Close-mouthed and sharp-eyed. Someone was blessed she’d become a nun instead of a wife, Simon thought, but only said, “The thing is, Gilbey Dunn’s been nosing in about it. Just a little, his mind not made up to offer for it, but if he does…” Simon paused; but if Master Naylor’s trouble went on for long, these were all things she’d learn anyway, and he said, “Gilbey has a strong eye and a sure hand to his own ends, and since he married a few years ago and has sons now, he seems more set than ever on being even better off than he is. Some say as how it’s his wife that’s pushing him, she being out of Banbury and freeborn and on the young side for old Gilbey…” That was astray from what needed saying and Simon shifted ground to, “The thing is, if he decides to offer for the Bonde lease, he’ll likely offer more than Alson can bear to let pass by and then there’ll be a falling out indeed between her and young William like I don’t want to see.”

‘But there’ll be a falling out if she settles with Martin Fisher, too, won’t there?“

‘Not so bad, likely. Martin’s a good man.“

‘And Gilbey isn’t?“

‘It’s not that Gilbey’s bad,“ Simon allowed slowly. ”Naught the priest should see to.“

‘But?“

‘He’s not much liked in the village,“ Simon said, then added, to be as fair as might be, ”It’s not so much what he does.“ Though that wasn’t strictly to the truth. What Gilbey did was be richer than anyone else and not mind who knew it or care what anyone thought of it. ”He just doesn’t set well with folks. It’s how he is.“

‘So, all around, it would be better something was decided and settled with Martin Fisher and soon, rather than have Gilbey Dunn come in on it, and you’ve some thought on how to do that.“

Simon had, and said more readily than he would have to her an hour ago, “Martin has a half-grown girl and young William has sons. I’ve thought that if, along with the lease, there was agreement made for Martin’s daughter to marry young William’s oldest boy when they’re old enough, then young William wouldn’t mind the lease, the land still being in the family, like.

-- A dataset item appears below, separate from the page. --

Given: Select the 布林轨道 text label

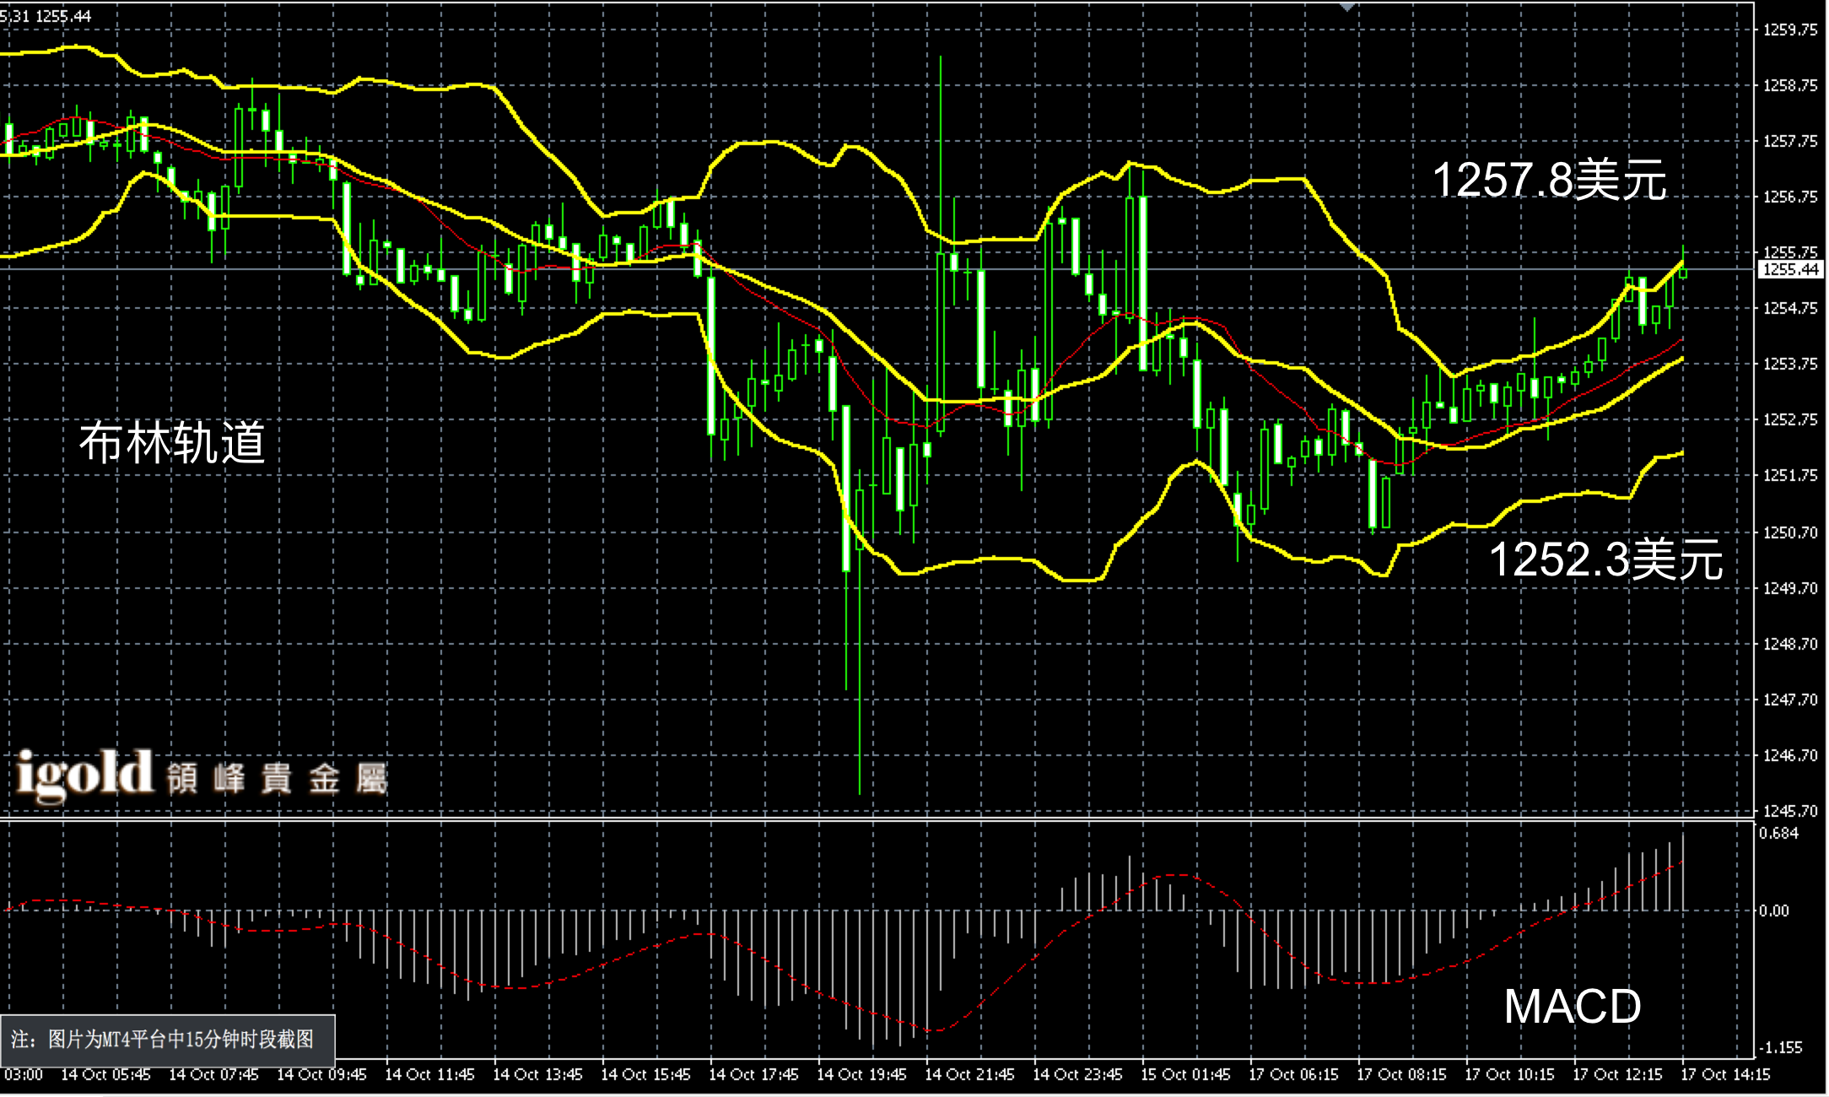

Only I didn’t want to say aught to them about it until I knew the priory would favor the lease to start with.”

Dame Frevisse thought on that in silence for a moment, then said, “I don’t see there’d be objection to it from the priory’s side.”

‘Gilbey Dunn would offer better money, if he comes to it.“

‘It’s better to have peace in a family than money.“

Dame Frevisse said, then added after a small pause, “so long as there’s enough to eat.”

Simon, bypassing whether she’d meant that as a jest or no, went on to, “There’s only the bylaws, then. Seems we might want a new one, saying no one is to take hire outside the village if he can find work here for… well, we’re trying to decide how many pence a day to allow, times and need being what they are. And the rest of the bylaws need to be read out in church next Sunday or so, for those as like to forget them from one year to the next.”

Dame Frevisse nodded her understanding of that. “There are always those will tether their horses in the wheat stubble before Michaelmas no matter what, unless they’re told straight to their face and in front of everyone that they’re not to.”

Simon was about to agree to that with a laugh when his man Watt came at a hurry into sight along the street and by the plank bridge over the ditch into the yard. He stopped short as he caught sight of Simon and Dame Frevisse, then came on, to bow to her without quite taking his eyes from her, because although the priory was just across East Field from Prior Byfield, the nuns were nonetheless an uncommon sight, and said to Simon, “There’s some men ridden in. They’re at the alehouse and want to talk to the reeve.”

Forebearing to ask what Watt had been doing at the alehouse, Simon stood up and made bow to Dame Frevisse, asking, “By your leave?”